FIG 3
FIG 4
The top and bottom cylinder-covers, with the stuffing-box, come next. Screw a piece of hard wood on the end of your lathe mandrel, turn it down to about a quarter of an inch less in diameter than the flanges of your cylinder, make a small hole for the stuffing-box to be driven in, as in [Fig. 3]. You can now turn the edge and side—that next the cylinder. The projecting part A is to be the exact size of the diameter of cylinder. When this is done, take it out and place it in another chuck, and drill and turn the stuffing-box out, and screw it to receive the gland ([Fig. 4]).

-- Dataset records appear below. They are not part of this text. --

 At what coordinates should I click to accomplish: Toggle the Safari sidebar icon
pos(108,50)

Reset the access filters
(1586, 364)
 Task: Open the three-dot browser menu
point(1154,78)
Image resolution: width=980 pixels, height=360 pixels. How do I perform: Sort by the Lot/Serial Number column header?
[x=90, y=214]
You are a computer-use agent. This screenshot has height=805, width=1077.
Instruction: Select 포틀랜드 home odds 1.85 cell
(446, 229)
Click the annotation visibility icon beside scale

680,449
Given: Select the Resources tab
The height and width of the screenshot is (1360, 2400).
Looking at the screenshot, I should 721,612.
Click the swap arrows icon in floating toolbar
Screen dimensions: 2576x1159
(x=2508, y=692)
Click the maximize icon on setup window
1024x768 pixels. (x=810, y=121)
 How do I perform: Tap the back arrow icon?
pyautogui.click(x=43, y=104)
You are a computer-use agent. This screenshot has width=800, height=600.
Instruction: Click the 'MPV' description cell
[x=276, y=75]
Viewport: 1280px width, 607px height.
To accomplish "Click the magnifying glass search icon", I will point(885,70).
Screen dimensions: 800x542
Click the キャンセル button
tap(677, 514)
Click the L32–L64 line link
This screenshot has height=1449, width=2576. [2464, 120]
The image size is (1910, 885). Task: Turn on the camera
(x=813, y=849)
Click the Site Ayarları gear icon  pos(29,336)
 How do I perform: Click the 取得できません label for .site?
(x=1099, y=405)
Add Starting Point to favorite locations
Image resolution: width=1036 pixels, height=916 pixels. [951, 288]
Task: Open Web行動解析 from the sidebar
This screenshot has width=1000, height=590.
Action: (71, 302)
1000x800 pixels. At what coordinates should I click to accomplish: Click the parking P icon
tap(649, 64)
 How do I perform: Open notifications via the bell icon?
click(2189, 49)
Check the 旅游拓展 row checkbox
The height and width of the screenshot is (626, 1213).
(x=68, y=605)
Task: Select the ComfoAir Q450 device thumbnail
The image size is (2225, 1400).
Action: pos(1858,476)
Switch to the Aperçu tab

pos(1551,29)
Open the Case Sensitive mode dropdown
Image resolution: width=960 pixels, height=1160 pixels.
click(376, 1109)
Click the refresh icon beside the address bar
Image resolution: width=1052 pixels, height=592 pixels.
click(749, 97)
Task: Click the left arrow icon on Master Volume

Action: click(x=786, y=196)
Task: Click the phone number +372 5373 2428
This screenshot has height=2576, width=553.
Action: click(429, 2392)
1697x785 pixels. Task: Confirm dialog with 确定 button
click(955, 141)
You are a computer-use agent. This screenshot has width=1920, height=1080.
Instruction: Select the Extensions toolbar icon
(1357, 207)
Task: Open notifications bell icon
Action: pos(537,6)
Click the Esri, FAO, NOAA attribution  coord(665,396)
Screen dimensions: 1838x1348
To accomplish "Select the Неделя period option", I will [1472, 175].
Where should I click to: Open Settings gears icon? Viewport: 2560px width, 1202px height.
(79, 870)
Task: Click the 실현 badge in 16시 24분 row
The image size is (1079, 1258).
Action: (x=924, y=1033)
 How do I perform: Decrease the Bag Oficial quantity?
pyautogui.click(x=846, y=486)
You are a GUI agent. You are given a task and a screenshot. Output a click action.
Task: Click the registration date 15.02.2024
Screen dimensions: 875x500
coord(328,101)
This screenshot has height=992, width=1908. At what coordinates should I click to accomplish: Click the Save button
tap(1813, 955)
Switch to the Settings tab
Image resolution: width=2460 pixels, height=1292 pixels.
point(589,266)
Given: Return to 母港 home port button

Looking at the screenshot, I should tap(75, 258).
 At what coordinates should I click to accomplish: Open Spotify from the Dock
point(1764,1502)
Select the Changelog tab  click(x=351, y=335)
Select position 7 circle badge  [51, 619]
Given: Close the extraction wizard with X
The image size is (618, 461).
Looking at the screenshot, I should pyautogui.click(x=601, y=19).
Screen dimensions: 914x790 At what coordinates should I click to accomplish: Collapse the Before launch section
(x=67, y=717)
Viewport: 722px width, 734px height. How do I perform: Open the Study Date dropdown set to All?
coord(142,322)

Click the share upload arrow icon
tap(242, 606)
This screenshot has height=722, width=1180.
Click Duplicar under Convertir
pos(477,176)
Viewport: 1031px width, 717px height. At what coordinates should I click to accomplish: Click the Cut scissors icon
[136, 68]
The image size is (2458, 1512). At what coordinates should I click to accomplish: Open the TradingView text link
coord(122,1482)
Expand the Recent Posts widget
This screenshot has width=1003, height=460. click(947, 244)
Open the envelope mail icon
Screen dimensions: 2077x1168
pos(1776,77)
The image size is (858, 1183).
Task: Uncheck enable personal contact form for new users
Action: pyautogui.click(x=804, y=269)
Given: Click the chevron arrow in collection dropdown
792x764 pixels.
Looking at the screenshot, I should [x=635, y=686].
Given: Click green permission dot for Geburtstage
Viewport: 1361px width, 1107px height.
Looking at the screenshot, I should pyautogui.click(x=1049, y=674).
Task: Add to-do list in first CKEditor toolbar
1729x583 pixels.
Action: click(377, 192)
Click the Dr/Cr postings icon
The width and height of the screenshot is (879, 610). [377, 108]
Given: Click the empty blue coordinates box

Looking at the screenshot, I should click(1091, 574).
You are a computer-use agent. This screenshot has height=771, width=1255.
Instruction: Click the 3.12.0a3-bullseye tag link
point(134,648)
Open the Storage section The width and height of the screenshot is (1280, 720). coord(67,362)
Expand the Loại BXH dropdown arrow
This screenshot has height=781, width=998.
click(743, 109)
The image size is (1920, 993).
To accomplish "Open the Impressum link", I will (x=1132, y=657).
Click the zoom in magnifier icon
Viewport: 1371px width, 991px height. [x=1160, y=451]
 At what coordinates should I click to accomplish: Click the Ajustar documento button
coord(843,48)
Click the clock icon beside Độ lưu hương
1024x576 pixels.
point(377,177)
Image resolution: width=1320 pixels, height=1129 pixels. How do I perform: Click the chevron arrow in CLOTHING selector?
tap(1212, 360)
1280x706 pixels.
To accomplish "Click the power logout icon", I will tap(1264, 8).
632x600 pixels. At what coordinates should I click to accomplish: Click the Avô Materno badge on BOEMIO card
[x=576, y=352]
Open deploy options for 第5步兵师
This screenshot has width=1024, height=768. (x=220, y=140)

Now chuck the top cover and turn it down to size. The piston is a casting, and has to be turned in the lathe to fit the cylinder, and a groove run round it to hold the greased cotton to make it steam-tight. Whilst in the lathe drill a hole in the centre, and tap it to receive the piston-rod, which you can make out of steel wire. Then pass one end through the stuffing-box on cylinder-cover and screw it on the cross-head J ([Fig. 1]), having first filed it up quite square and true and finished it off with emery. Now take the standards B ([Fig. 1]), and finish them up with a file in the same way, and be careful that the insides forming the guides for cross-heads are quite true. We can now make the lagging for cylinder. Get a piece of mahogany the length of the outside circumference of cylinder and the width of the distance between flanges of same. Then plane it down to about an eighth of an inch and score it with a penknife every eighth of an inch down its width; it will then bend round the cylinder, and you can fasten it on by a couple of brass bands, screwing the ends down near the slide-valve case.
We will next tackle the steam-ports in the cylinder B ([Fig. 2]). They are simply two holes drilled side by side until they reach the openings C C ([Fig. 2]) in the casting; they must not be drilled any farther.